Bei der Realisierung des verfassungsrechtlichen Leistungsauftrages verzichtet die Schweizer Regierung auf einen umfassenden Gestaltungsanspruch des Rundfunkmarktes. Kritisch Abstand nimmt sie von ihrem bisherigen dirigistischen Modell, mit dem sich die hoheitliche Rundfunkaufsicht in eine immer komplexere Verrechtlichung des Rundfunks verhedderte. Vor dem Hintergrund des international deregulierten Fernsehmarktes nimmt der Bundesrat in seinem Strategiepapier Abschied von der Option, dass jeder Veranstalter zur Erfüllung des verfassungsrechtlichen Leistungsauftrags verpflichtet werden soll. Entsprechend gibt er die künstliche Marktordnung des Drei-Ebenen-Modells auf, welche durch einen geordneten Wettbewerb das Überleben der einmal konzessionierten Veranstalter auf den territorial abgegrenzten Märkten bzw. Kommunikationsräumen sichern sollte.

 

Mit dem noch geltenden Radio- und Fernsehgesetz strebte die Schweizer Rundfunkpolitik eine umfassende Gestaltung der Rundfunklandschaft an und verpflichtete alle Veranstalter zu Service-public-Leistungen. In Regionen, wo diese Verpflichtungen nicht über den Markt erfüllt werden können, räumte der Gesetzgeber privaten Veranstaltern die Möglichkeit ein, über das Gebührensplitting zusätzliche Erträge zu beziehen. So wandelte sich mindestens ein Teil der Verfechter des medienpolitischen Marktmodells zu Anhängern des Service public. In der medienpolitischen Diskussion der letzten Jahre war die Funktion des Service public deshalb kaum mehr umstritten. Verhandelt wurde die Frage, wer wieviel Service-public-Funktionen erfüllt und entsprechend sich aus dem Topf des Gebührensplittings bedienen darf. Je mehr Begehrlichkeiten mit dem Begriff des Service public begründet wurden, desto stumpfer wurde dieser.

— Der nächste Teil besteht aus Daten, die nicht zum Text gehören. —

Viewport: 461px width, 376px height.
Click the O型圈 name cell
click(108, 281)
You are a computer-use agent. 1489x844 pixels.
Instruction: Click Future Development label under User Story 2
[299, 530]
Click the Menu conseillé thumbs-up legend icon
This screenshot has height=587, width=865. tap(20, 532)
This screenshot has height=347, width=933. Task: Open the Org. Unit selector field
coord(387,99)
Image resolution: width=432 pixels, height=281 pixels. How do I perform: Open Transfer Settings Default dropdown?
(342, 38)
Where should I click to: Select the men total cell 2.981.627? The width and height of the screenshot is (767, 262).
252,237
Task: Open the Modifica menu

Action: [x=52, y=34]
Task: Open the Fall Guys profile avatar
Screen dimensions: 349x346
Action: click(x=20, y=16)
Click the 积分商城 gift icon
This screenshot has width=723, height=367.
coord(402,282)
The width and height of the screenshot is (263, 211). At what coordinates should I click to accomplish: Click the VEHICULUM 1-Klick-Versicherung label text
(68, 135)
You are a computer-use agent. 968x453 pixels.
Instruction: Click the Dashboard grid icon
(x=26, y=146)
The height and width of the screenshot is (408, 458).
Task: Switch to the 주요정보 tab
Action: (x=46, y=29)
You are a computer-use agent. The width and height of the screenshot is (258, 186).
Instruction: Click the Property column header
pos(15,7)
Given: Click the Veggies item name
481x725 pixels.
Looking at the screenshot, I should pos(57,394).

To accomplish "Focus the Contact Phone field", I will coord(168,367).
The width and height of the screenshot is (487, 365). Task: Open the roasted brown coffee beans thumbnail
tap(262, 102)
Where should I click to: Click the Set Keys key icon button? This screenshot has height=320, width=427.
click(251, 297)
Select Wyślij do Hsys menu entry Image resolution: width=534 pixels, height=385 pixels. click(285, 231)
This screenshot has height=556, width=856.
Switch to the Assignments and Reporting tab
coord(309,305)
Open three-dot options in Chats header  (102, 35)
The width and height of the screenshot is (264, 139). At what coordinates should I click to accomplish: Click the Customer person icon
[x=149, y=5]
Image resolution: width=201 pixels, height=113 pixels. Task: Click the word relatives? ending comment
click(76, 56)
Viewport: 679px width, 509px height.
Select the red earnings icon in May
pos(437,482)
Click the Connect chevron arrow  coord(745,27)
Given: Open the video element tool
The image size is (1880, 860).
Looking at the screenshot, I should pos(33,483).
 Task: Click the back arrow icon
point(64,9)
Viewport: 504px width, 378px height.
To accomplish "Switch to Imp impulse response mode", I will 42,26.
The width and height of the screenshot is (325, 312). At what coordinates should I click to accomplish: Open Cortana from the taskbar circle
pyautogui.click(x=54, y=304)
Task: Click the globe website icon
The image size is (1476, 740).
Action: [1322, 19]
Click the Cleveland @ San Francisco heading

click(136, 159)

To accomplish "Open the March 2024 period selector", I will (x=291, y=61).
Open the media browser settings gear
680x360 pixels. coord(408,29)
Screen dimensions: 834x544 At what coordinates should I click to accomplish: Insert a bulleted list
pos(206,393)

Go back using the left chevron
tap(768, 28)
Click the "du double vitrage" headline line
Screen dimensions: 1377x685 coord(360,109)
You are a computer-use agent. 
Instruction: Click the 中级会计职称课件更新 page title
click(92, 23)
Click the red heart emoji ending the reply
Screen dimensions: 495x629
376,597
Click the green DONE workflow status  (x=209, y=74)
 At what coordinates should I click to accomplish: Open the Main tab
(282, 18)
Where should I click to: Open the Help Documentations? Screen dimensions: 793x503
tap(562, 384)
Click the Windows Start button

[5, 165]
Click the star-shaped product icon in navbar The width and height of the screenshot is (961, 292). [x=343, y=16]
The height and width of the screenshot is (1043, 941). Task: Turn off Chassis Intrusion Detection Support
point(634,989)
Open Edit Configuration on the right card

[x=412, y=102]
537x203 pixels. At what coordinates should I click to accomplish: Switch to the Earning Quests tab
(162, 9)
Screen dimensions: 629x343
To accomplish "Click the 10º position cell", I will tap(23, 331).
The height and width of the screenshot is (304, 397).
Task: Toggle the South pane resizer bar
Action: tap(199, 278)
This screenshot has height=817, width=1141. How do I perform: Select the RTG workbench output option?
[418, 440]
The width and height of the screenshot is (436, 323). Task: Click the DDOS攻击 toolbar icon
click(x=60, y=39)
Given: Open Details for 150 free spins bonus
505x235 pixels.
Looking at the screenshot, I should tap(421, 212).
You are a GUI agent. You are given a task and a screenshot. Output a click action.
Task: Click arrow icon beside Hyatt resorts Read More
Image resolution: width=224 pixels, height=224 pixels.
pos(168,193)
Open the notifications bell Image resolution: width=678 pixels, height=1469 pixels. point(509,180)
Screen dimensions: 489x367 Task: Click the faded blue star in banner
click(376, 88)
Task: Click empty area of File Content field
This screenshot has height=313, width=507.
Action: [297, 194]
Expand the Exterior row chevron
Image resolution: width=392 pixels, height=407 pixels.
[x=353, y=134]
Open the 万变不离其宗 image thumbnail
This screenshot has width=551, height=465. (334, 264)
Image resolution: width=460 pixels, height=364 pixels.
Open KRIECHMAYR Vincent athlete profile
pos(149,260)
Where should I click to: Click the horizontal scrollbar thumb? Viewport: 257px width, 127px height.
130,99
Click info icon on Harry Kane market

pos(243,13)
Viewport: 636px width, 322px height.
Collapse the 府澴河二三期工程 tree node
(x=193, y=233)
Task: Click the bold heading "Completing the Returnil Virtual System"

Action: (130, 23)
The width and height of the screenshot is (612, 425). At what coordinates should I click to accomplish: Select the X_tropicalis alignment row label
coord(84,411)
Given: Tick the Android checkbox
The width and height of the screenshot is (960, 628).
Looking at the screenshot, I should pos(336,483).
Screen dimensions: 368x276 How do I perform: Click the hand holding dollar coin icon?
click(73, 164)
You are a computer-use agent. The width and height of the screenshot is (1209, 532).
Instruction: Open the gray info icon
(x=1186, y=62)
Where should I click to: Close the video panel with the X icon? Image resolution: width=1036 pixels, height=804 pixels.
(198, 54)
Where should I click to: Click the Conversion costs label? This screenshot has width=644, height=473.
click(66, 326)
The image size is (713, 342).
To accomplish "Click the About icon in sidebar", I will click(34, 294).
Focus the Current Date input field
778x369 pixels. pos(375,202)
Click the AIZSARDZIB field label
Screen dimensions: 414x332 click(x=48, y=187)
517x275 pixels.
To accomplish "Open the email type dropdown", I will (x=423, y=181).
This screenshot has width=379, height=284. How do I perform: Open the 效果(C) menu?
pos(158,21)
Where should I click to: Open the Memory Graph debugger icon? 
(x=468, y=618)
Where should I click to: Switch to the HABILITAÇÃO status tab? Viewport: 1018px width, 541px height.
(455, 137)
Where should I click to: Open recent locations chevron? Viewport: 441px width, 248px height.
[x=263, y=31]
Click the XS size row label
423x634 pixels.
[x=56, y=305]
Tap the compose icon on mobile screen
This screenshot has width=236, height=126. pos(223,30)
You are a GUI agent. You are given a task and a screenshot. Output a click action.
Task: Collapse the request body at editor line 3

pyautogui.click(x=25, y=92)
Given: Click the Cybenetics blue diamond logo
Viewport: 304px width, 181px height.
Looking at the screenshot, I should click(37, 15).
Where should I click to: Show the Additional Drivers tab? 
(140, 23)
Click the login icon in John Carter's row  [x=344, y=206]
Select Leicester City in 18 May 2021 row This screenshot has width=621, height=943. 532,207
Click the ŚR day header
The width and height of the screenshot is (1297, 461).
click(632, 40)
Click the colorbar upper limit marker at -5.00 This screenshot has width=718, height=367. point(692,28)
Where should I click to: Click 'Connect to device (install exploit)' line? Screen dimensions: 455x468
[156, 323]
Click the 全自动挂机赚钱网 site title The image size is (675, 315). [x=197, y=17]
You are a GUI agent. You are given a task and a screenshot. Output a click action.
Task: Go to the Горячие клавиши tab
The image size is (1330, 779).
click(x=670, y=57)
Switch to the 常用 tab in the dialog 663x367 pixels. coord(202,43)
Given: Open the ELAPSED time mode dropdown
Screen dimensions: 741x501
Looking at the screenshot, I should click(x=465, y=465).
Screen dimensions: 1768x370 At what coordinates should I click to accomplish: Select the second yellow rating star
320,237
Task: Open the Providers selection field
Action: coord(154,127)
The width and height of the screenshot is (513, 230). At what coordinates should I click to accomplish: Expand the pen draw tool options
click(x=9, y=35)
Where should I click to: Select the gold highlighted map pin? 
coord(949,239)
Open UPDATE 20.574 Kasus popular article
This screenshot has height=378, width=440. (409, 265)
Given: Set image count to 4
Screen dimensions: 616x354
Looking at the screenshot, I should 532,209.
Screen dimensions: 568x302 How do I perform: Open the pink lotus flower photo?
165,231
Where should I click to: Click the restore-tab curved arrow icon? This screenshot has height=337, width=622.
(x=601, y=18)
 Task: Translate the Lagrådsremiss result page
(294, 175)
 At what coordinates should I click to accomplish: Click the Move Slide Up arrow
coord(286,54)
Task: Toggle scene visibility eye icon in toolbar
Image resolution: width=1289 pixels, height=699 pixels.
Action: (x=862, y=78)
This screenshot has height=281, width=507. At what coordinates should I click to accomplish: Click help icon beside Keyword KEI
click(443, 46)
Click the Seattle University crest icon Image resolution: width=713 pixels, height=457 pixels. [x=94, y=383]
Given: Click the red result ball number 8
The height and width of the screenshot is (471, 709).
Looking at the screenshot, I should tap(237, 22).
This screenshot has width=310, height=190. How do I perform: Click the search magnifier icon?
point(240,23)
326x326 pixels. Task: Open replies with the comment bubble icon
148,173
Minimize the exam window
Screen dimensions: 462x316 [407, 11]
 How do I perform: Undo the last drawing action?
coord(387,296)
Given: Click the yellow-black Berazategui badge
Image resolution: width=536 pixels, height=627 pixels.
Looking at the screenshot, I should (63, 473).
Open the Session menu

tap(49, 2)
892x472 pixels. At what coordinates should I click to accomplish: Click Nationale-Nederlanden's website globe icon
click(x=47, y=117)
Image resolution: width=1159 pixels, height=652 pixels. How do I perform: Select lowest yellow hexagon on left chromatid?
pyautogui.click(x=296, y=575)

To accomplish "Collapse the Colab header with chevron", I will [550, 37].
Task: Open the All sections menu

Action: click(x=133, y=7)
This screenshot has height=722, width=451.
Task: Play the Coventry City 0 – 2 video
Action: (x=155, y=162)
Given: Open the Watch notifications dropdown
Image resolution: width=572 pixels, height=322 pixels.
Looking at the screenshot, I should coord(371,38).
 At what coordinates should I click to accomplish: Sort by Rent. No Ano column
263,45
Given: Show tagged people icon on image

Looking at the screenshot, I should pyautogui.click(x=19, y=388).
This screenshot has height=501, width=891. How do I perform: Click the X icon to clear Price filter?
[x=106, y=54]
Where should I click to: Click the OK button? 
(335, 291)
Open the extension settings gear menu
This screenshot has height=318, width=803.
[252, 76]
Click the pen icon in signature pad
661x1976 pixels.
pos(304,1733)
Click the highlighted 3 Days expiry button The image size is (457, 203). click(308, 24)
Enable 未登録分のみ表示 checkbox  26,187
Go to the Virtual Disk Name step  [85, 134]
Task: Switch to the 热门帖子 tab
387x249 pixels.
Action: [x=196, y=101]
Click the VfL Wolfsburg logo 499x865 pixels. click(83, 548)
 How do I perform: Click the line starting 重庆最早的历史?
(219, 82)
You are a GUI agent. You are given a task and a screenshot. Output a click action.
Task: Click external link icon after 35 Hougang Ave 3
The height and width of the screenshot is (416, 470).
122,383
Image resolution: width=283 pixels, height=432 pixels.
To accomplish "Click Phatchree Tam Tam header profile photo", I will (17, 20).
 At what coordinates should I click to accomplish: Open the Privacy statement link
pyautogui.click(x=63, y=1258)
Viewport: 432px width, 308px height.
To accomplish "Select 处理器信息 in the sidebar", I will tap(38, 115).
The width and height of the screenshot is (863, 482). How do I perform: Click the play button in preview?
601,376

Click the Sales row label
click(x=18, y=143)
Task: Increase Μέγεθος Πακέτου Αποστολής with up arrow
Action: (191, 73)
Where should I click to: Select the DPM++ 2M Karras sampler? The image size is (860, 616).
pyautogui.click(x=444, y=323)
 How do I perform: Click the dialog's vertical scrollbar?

Ihre besondere, und das heisst geschützte Rolle im dualen System nutzte die SRG, um sich im deregulierten Umfeld pragmatisch zu positionieren. Durch ihre Reorganisation Anfang der 90er Jahre baute sie ihre organisatorische Unabhängigkeit gegenüber dem politischen System aus und gab sich eine handlungsfähige professionelle Struktur. Die pragmatische Unternehmenspolitik führte zu einer Entideologisierung bzw. Entpolitisierung des Service public und konzentrierte sich auf die professionelle und kreative Entwicklung des Programms. In der Programmphilosophie wurde die Spannung zwischen Markt und Auftrag (kommerzieller Konkurrenz und gesellschaftlichem Auftrag) nicht mehr als grundsätzliches (ideologisches und damit lähmendes) Dilemma wahrgenommen. Die Spannung zwischen Markt und Auftrag definierte die SRG vielmehr als ein konstitutives Merkmal von Service public in einem dualen Rundfunksystem, das es zu optimieren galt. Der Erfolg beim Publikum wurde zur zentralen Voraussetzung für die Erfüllung des rechtlichen Leistungsauftrages. Die SRG setzte sich als unternehmerisches Ziel, in allen Sprachregionen sowohl beim Radio als auch beim Fernsehen Marktführer zu bleiben. In der polemischen Gegenüberstellung von Service sans public und Service avec public charakterisiert Rainer Keller als medienpolitischer Stratege der SRG deren Maximen wie folgt:

  • Publikumserfolg sichert das Überleben der SRG und verhindert deren Marginalisierung.
  • Publikumserfolg legitimiert die Gebühren.
  • Publikumserfolg ist nicht zuletzt auch Garant für Unabhängigkeit.